Prompt: July 7: Crossover: Final Fantasy XII/Final Fantasy X - Basch/Auron - easy - neither of them need to tell his story when both look like this.
A/N: Wakka invited himself along on this one otherwise this story would be devoid of dialog. It was never meant for Basch & Auron to speak, as they weren’t interested in anything more than a quiet masturbatory experience than quietly getting right to the point. Wakka ended up as the unassuming matchmaker… My apologies to FFX fans for Basch’s biases. He means well but he’s the one who chose to narrate. (Take issue with Basch’s cynicism, not your humble author.).
La Petite Mort
He wasn’t sure how he had gotten there, but a team of men had found him while they were practicing for a sporting event. Their captain was kind man who was friendly and matter of fact. Basch stifled his urge to laugh when this man named Wakka introduced himself as a Captain. What kind of paradise is this where a Captain leads men in a bloodless game of sport rather than an endless series of battles that decide the fate of their men’s lives at the point of sword? But, once the villagers spoke with him and gave him food and drink, Basch learned that he had traveled from one hell to another. Yet this hell seemed prettier to his eye while darker to his touch, as if all the world around him had been made more simple and plain so that this time he would make no mistakes.

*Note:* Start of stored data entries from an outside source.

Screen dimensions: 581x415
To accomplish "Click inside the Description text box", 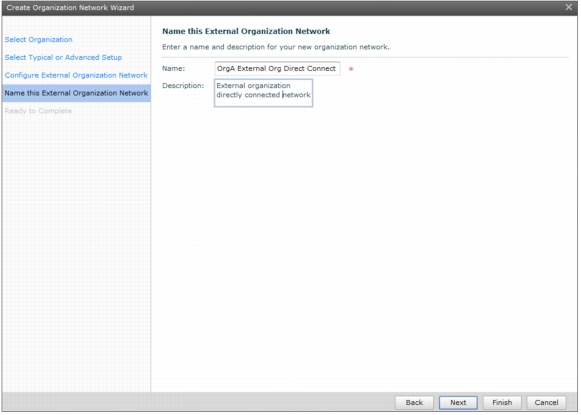I will click(263, 93).
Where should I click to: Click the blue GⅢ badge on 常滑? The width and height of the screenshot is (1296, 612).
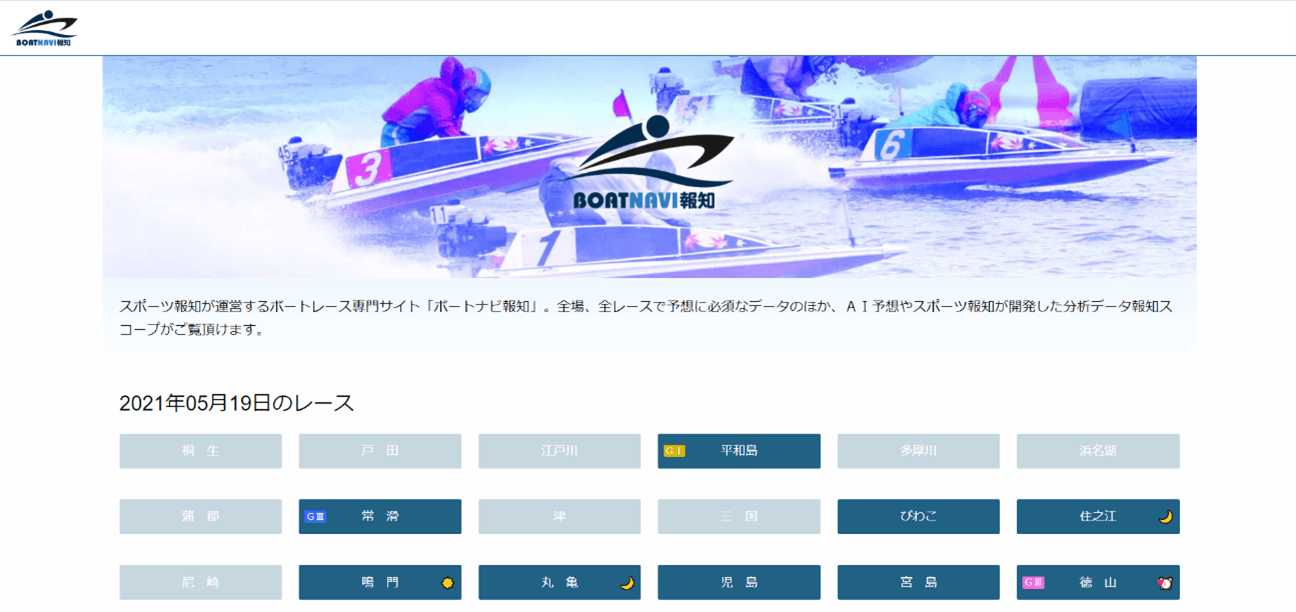tap(315, 517)
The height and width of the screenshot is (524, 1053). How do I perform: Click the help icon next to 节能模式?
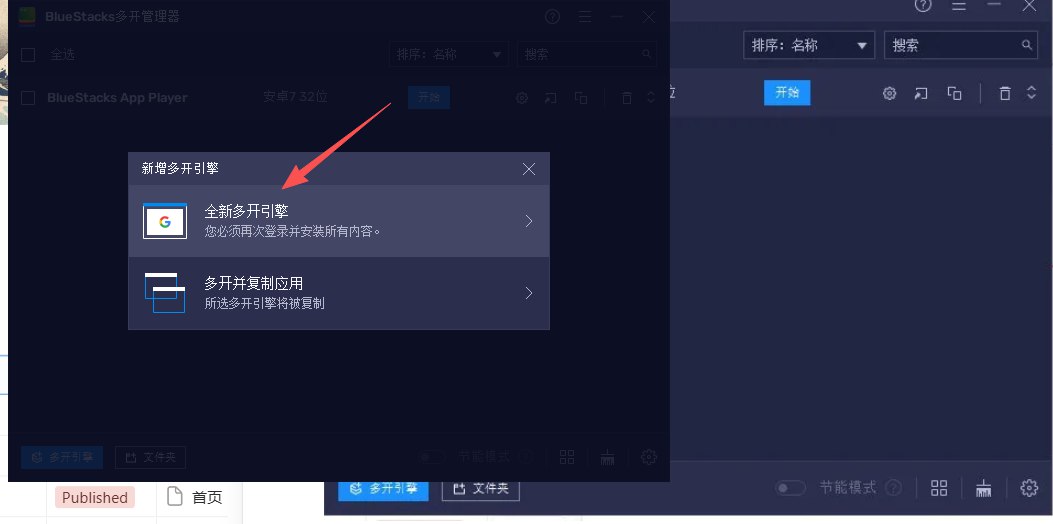893,488
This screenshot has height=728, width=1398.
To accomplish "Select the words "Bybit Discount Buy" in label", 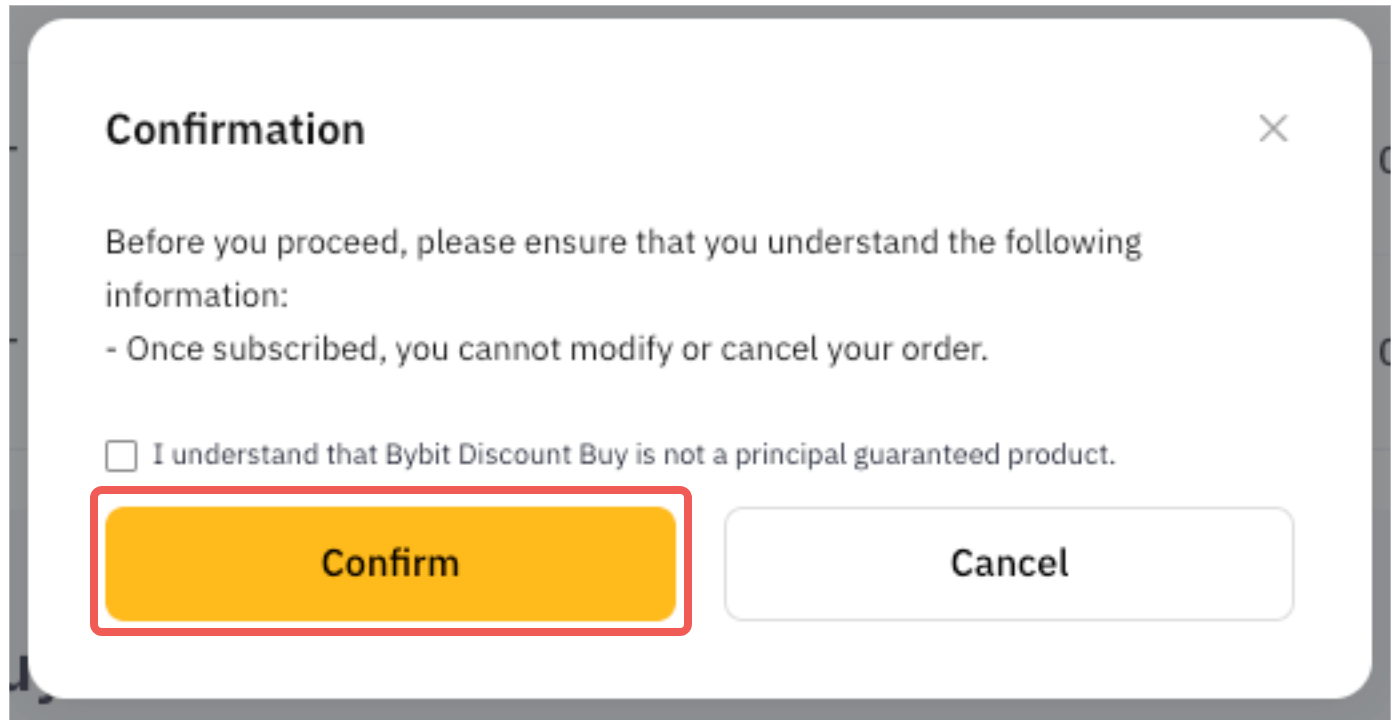I will point(507,455).
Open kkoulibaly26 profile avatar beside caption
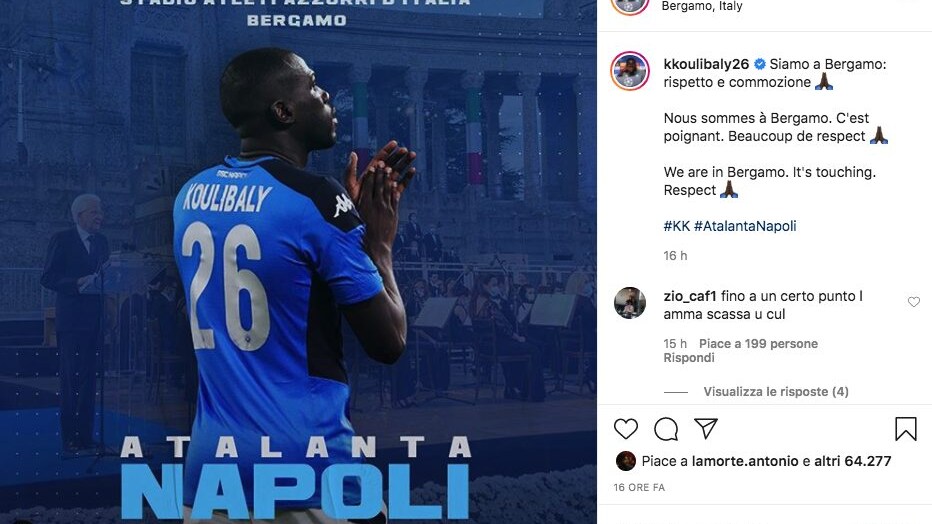This screenshot has height=524, width=932. point(629,71)
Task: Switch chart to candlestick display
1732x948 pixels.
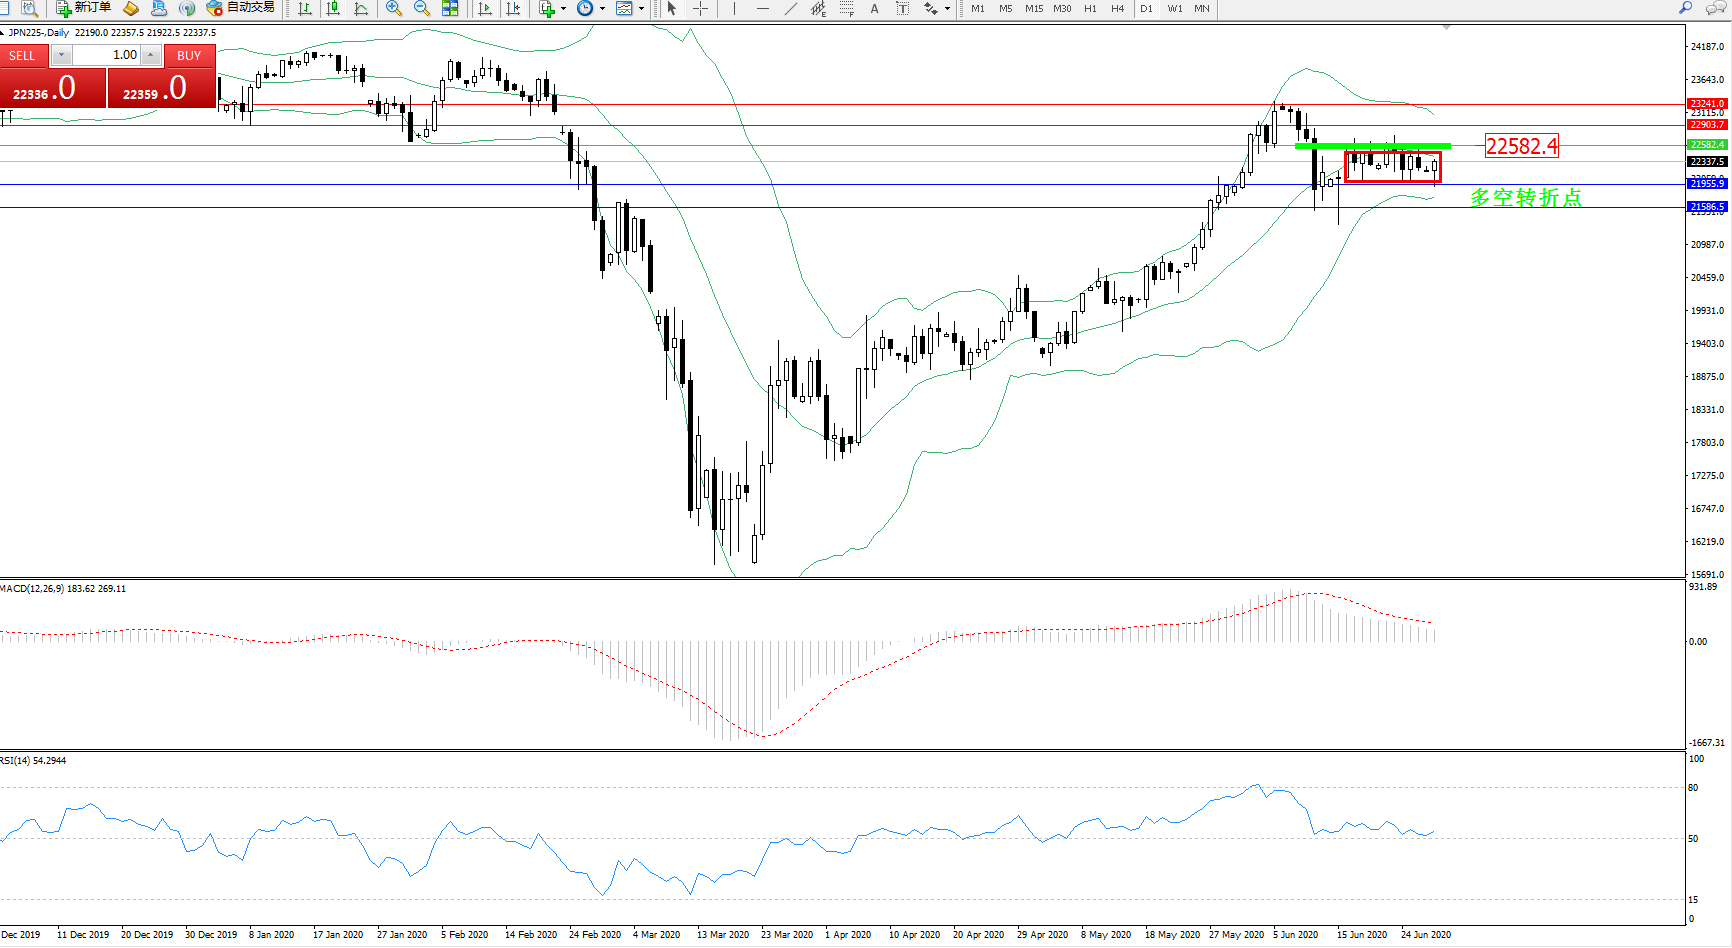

As the people talked and Basch pictured in his mind what they said, he could see bright light shining out all that was good and nothing but darkness devouring the hearts of all who had succumbed to betrayal. “But isn’t it plain before your eyes?” Basch asked.
His hosts stared at him as if he were mad, a man touched with insanity. All except for one, one who stood back at a distance: a man dressed in a long red cloak.
“It’s just the toxins.” Wakka covered for Basch’s faux pas before turning to him and putting his hand upon Basch's shoulder. “Are you feeling okay?” Despite his broad frame and bulky stature, Wakka’s words carried the honest concern of child. Basch couldn’t help but to trust him and know that he would not be betrayed.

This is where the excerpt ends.